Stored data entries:
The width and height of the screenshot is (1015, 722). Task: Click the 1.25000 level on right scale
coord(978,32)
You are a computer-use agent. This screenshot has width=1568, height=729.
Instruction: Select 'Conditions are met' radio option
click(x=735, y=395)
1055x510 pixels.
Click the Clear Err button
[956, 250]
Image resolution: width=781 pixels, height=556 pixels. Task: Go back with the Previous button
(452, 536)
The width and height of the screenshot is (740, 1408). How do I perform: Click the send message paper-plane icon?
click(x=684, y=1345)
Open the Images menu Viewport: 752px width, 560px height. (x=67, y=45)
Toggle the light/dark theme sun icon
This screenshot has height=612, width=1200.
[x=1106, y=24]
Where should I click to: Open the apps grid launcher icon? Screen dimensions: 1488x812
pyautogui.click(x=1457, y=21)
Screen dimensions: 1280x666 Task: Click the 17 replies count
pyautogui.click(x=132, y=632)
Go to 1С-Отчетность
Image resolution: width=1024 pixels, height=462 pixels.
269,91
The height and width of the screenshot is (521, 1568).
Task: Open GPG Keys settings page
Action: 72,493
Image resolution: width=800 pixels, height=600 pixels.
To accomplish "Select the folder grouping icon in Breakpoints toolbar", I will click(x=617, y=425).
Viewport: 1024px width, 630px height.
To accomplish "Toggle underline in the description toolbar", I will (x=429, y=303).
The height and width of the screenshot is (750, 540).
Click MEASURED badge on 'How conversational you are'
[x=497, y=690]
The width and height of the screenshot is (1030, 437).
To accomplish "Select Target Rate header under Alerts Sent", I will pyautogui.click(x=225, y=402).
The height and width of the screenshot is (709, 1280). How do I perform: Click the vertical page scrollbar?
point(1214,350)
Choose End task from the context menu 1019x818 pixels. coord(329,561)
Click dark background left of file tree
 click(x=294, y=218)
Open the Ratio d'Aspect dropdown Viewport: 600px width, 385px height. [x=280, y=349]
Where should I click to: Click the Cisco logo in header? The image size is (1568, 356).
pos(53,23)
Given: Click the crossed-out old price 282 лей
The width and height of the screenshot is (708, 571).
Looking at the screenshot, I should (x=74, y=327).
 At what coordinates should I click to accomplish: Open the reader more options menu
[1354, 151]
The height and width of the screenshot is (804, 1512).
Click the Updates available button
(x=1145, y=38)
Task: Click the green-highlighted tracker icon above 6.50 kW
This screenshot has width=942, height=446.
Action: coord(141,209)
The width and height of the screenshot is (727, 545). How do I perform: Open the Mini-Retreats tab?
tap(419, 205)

▸ About this task
Your reply is to repeat, unchanged, the lines above running from the one with "Choose End task" up to and including the one with "Given: Click the".

▸ Your response
Choose End task from the context menu 1019x818 pixels. coord(329,561)
Click dark background left of file tree
 click(x=294, y=218)
Open the Ratio d'Aspect dropdown Viewport: 600px width, 385px height. [x=280, y=349]
Where should I click to: Click the Cisco logo in header? The image size is (1568, 356).
pos(53,23)
Given: Click the crossed-out old price 282 лей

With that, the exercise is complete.